The wildfire, burning an average 300 acres an hour in the central Sierra Nevada region, down from 1,000 acres an hour Tuesday, is now 30 percent contained, up from 23 percent contained midday Wednesday and 20 percent the day before, California Department of Forestry and Fire Protection spokesman Daniel Berlant said.
Full containment is expected by Sept. 10, he said.
"A lot of that has to do with the fact that the weather is cooperating a lot more with us," Berlant told the San Jose (Calif.) Mercury News, noting temperatures have cooled and humidity has risen.

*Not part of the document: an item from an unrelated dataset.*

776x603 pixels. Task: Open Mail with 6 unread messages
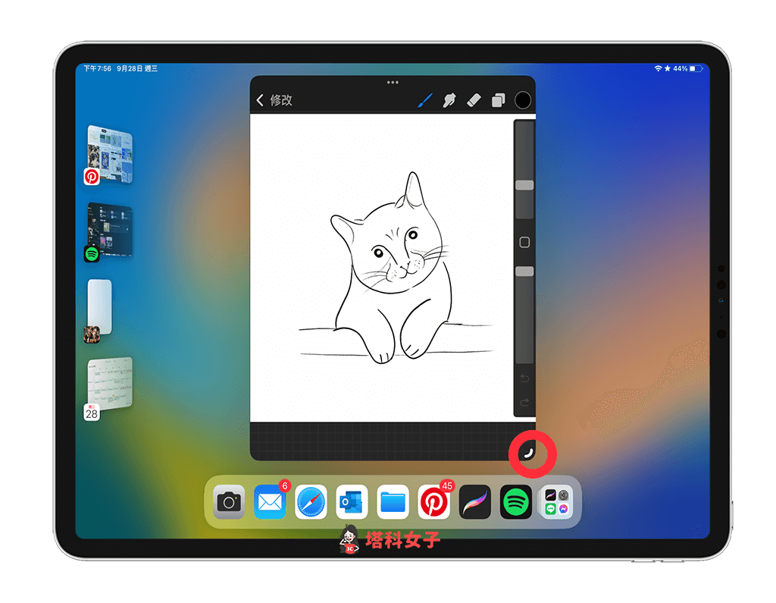click(270, 502)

Berlant said the constant air drops and bulldozer-dug dirt lines around the perimeter of the fire have paid off.
"There's a lot of work that's been done over the past week and a half now to really put this fire to bed," Berlant said. "We are hoping that we've turned the corner."
Still, the gigantic wildfire -- California's sixth-largest in history and the nation's largest -- has devoured nearly 195,000 acres, or 305 square miles, and threatens ancient giant sequoias, also known as giant redwoods.

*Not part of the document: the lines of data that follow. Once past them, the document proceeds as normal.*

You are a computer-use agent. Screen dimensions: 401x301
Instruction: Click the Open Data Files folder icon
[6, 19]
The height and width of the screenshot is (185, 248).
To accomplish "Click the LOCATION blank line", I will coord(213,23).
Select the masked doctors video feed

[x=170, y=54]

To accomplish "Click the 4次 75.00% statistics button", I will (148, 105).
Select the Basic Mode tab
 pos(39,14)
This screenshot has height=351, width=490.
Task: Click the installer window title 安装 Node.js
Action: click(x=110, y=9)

The amount of acreage blackened by Wednesday morning was 187,000, up from 184,000 the night before and 179,000 Tuesday morning.
At least 111 structures, including 31 residences, have been destroyed in the blaze and more than 4,500 residences remain threatened.
Three firefighters were reported to have suffered minor injuries.
The firefighting cost has topped $39 million.
The fire, which has charred more than 40,000 acres, or 63 square miles, of Yosemite National Park, relentlessly burned the southern and western shores of Yosemite's 117 billion-gallon Hetch Hetchy Reservoir, dropping ash into the source of water for 2.6 million Bay Area residents and businesses, from San Francisco south to Silicon Valley.
The water's quality has not been compromised, officials have said.
Firefighters worked to protect the reservoir's infrastructure from being damaged by the blaze, they said.
The California National Guard said Wednesday it launched an MQ-1 Predator drone, often used by the U.S. Air Force and CIA to fight terrorism, to gather data about the fire for firefighters.
The Predator carries cameras and sensors.
"It gives them a great amount of insight and information as far as understanding where the fire is most intense and how they can best approach it," Capt. Will Martin told the Mercury News.
"That's an advantage we don't have as far as being able to fly [human-operated aircraft] into the more dangerous areas of the fire," he said.
The drone is operated remotely from March Air Reserve Base near Riverside, Calif.
The cause of the Rim fire, which started Aug. 17, remains under investigation.